Perot, who said he chatted with Reagan at the fund-raising dinner at a swank Washington hotel, said the president indicated he was 'very concerned' about the hostages.
'The president thanked me for all I was trying to do to recover Buckley,' the billionaire said. 'It was absolutely clear what he was referring to -- the payments were all I did for Buckley.'
Perot said Secretary of State George Shultz and the late CIA Director William Casey also thanked him in different conversations for his hostage payments.
The Texan donated and lost $300,000 in the three unsuccessful ransom efforts, which were executed by Lt. Col.
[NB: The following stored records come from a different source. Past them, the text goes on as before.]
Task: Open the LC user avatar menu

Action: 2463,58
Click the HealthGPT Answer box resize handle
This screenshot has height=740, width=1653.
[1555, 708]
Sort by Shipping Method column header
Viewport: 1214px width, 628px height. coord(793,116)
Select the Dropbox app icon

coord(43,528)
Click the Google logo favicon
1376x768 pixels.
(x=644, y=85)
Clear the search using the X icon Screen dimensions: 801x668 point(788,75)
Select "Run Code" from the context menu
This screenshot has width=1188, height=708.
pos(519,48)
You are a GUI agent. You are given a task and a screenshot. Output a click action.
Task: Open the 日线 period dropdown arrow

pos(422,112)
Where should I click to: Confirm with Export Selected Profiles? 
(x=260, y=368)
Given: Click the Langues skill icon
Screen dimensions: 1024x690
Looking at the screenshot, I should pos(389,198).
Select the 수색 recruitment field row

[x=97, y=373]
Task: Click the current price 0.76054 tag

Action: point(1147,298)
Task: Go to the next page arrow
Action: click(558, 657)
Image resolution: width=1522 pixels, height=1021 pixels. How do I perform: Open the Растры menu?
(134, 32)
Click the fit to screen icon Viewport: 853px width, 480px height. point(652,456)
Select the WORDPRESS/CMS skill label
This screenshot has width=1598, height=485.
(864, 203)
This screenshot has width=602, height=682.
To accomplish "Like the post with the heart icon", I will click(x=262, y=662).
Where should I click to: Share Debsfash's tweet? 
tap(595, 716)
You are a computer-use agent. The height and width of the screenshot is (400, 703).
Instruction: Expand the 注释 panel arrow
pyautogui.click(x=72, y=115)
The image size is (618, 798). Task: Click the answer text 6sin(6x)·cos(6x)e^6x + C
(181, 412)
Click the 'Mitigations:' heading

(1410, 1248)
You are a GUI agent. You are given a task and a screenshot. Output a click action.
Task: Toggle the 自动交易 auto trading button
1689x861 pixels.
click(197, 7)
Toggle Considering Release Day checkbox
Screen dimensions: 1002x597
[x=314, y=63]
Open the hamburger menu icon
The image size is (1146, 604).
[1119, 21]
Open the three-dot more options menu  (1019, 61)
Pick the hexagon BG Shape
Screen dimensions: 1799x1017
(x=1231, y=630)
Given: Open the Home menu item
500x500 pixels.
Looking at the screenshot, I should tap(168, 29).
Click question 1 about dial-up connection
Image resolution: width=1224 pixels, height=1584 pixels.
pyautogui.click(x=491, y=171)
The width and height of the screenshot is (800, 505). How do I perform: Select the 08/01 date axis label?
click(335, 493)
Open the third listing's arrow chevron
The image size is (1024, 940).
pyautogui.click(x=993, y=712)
Oliver North, the White House aide ultimately fired for his central role in the Iran-Contra scandal.
The plans also called for additional Perot donations of $1 million for each hostage released by their pro-Iranian captors in Lebanon.
Former national security adviser Robert McFarlane testified before the committees in May that Reagan approved and Attorney General Edwin Meese gave legal authorization to the ransom scheme.
The committees' report did not mention Reagan or try to identify his role in the operations, but it said 'evidence points toward the conclusion' that Meese gave legal sanction to the operation.
Meese refused comment Thursday on his role in the operation and dismissed the whole report as 'Monday morning quarterbacking' that turned up little more than was found in his own brief inquiry into the scandal a year ago.
'I don't think there is anything much new there,' the attorney general said.
The House and Senate committees that reviewed the scandal have turned over much of their evidence on the ransom scheme to independent prosecutor Lawrence Walsh, who is investigating its legality, sources said.
Reagan has never clearly answered the question of whether he approved the ransom schemes. In May he said, 'I'm having some trouble remembering. ... It's possible that what we're talking about was use of money to pay people and hire individuals who could effect a rescue of our people there. And I've never thought of that as ransom.'
Fitzwater said Thursday, 'The president told the truth on every occasion and on every subject, period.'
Shultz denied through a spokesman Thursday that he ever had been apprised of the ransom operation. The committees reported that he had not been consulted about the initiative.
Casey, who died May 6 after resigning his CIA post three months earlier because of brain cancer, made no known public statements about ransom schemes.
But Perot said that in thanking him, all three officials -- Reagan, Shultz and Casey -- initiated the discussion about the hostages and 'showed deep, deep concern.'
In a separate development, the Iran-Contra report said another conservative, wealthy Texan, Nelson Bunker Hunt, gave $484,000 to a fund-raising group that illegally used its tax-exempt status to raise money to arm the Contras.
Hunt made the contributions after North flew to Dallas aboard a chartered plane for a private dinner with him in September 1985, the report said.
North presented the multimillionaire oilman with a list of $5 million worth of weaponry as well as non-lethal items he said were needed by the rebels, according to investigators.
Hunt could not be reached for comment Thursday.